Your task – Filtering the records below, copy only those lines that include the word "tree".

Pixel coordinate grounding data –
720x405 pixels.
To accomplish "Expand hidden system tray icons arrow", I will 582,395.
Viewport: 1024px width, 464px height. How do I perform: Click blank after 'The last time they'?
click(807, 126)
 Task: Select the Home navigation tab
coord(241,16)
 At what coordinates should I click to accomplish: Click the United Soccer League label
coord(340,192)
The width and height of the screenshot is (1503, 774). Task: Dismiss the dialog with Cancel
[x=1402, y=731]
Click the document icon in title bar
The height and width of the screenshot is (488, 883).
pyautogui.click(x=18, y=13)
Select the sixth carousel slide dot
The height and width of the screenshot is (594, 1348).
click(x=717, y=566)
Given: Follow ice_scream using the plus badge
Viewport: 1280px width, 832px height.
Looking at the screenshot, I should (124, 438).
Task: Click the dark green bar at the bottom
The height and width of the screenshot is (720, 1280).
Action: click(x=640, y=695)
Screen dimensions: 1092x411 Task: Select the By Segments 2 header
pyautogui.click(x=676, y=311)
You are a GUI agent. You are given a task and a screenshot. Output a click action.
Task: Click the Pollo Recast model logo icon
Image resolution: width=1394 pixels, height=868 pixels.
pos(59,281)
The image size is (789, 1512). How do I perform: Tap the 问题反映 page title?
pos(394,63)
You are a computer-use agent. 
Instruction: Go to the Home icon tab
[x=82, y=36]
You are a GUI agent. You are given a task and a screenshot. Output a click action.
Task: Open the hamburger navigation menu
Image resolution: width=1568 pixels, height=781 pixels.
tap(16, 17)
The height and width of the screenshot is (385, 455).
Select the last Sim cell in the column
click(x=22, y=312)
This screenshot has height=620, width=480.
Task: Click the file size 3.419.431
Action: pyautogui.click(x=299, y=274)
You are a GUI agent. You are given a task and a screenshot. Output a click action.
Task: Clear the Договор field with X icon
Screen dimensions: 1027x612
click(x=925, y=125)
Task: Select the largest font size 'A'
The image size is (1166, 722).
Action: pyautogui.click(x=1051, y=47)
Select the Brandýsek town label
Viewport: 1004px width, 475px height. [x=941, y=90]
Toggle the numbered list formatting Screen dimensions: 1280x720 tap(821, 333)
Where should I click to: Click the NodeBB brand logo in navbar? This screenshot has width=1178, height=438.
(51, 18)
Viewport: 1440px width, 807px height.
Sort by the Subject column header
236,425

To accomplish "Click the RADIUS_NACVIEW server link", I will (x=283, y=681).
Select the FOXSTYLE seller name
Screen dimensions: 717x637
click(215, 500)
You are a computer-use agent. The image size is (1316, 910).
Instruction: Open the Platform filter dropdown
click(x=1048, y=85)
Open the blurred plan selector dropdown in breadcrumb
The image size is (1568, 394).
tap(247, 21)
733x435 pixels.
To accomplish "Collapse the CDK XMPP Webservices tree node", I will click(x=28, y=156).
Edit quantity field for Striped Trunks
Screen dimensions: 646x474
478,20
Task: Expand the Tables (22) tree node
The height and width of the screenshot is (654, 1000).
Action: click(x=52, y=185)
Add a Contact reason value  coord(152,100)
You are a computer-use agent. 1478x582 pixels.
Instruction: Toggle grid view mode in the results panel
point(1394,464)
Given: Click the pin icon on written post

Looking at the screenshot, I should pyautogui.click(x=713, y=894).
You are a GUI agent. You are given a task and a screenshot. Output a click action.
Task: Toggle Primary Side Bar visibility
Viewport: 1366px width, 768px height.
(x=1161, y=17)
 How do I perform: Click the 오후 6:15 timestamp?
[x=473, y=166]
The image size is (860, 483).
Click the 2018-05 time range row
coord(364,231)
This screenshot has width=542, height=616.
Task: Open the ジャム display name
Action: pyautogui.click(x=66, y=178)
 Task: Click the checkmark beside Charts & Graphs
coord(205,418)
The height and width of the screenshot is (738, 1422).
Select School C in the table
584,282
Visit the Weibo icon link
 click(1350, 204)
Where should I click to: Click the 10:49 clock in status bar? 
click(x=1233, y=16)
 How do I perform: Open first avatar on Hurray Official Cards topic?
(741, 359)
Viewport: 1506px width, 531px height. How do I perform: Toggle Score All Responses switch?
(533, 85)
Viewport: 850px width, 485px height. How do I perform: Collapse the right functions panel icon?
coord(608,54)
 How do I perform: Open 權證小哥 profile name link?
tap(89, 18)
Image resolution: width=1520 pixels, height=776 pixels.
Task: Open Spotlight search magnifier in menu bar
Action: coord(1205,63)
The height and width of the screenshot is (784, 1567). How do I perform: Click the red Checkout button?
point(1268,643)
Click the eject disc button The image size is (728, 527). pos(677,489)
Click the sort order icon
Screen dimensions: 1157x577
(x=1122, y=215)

Result –
To accomplish "Collapse the CDK XMPP Webservices tree node", I will click(x=28, y=156).
Task: Expand the Tables (22) tree node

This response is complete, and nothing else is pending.